A Constituição Federal de 1988 organizou o Estado Democrático de Direito distribuindo funções entre diferentes instituições, cada uma com atribuições específicas, todas voltadas à mesma finalidade: garantir direitos, aplicar a lei e proteger o cidadão e a sociedade. 

Algumas dessas instituições integram o sistema de justiça, como o Poder Judiciário, o Ministério Público e a Defensoria Pública. Outras exercem funções de controle externo do Estado, como o Tribunal de Contas. Nenhuma delas age sozinha, é justamente essa divisão de funções que protege o cidadão e garante que a lei seja cumprida por todos, inclusive pelo próprio Estado. 

O Ministério Público ocupa um lugar único nessa arquitetura institucional. Além de atuar no sistema de justiça, também exerce função de controle e fiscalização do poder público, o que faz dele o defensor da democracia e dos direitos da sociedade. 


O Ministério Público e sua função constitucional

Criado pela Constituição Federal de 1988, o Ministério Público é uma instituição permanente e independente, essencial ao funcionamento do Estado Democrático de Direito. Sua missão, definida no art. 127 da Constituição, é defender a ordem jurídica, o regime democrático e os interesses sociais e individuais indisponíveis.

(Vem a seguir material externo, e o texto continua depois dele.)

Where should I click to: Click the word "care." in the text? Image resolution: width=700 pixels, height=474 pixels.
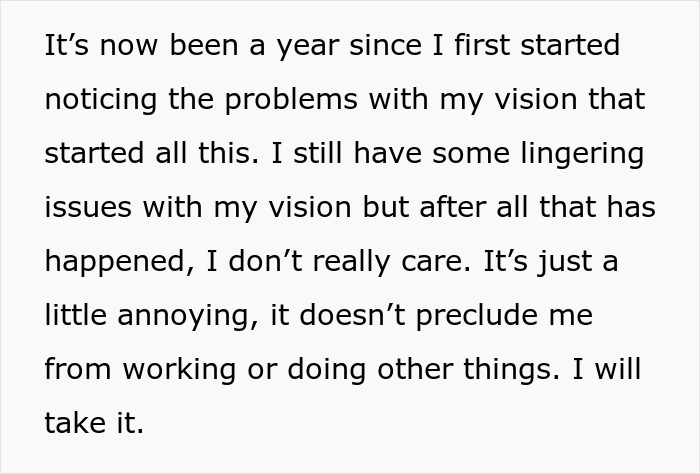436,263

O MP atua na defesa de três categorias de direitos.

Direitos difusos

Pertencem a toda a sociedade, sem titulares individuais identificáveis — o meio ambiente equilibrado é o exemplo mais claro.  

Direitos coletivos

Pertencem a um grupo determinado ou determinável de pessoas ligadas por uma relação jurídica comum, como consumidores de um mesmo produto ou alunos de uma rede de ensino.  

Direitos individuais indisponíveis

Pertencem a uma pessoa específica, mas não podem ser renunciados por sua própria natureza — como o direito à vida e à liberdade —, e incluem também os direitos de crianças, pessoas com deficiência e idosos em situação de vulnerabilidade, quando não têm condições de defendê-los sozinhos. 

Saiba mais


O(A) Procurador(a)-Geral de Justiça é eleito(a) pelos próprios membros do MPSC — Promotoras, Promotores e Procuradoras e Procuradores de Justiça — e nomeado(a) pelo Governador do Estado.

O mandato é de dois anos, com possibilidade de uma recondução. Ao todo, uma pessoa pode ocupar o cargo por no máximo quatro anos consecutivos.

  • Representa o MPSC institucionalmente
  • Propõe a Ação Direta de Inconstitucionalidade perante o Tribunal de Justiça
  • Preside o Colégio de Procuradores de Justiça
  • Nomeia membros para funções de chefia interna

Funções diferentes, mas complementares

A atuação do MPSC ocorre em duas esferas: a judicial e a extrajudicial e que podem ser percorridas de forma independente ou sequencial, conforme o caso. 


Um exemplo do dia a dia

O MPSC recebe uma denúncia de irregularidades em uma instituição de longa permanência para idosos.  

Instaura um Inquérito Civil 

Realiza inspeção no local e constata condições inadequadas de atendimento

Propõe à instituição um Termo de Ajustamento de Conduta (TAC), estabelecendo prazos e medidas corretivas. 

Se a instituição se recusar a firmar o acordo, ou se concordar mas descumpri-lo, o MPSC ajuíza ação civil pública.  

O Poder Judiciário analisa o caso e decide sobre as medidas cabíveis, que podem incluir a interdição da instituição e a responsabilização dos gestores. 

O MP tentou resolver o problema diretamente. Não obtendo resultado, levou o caso ao Judiciário. O juiz analisou e decidiu.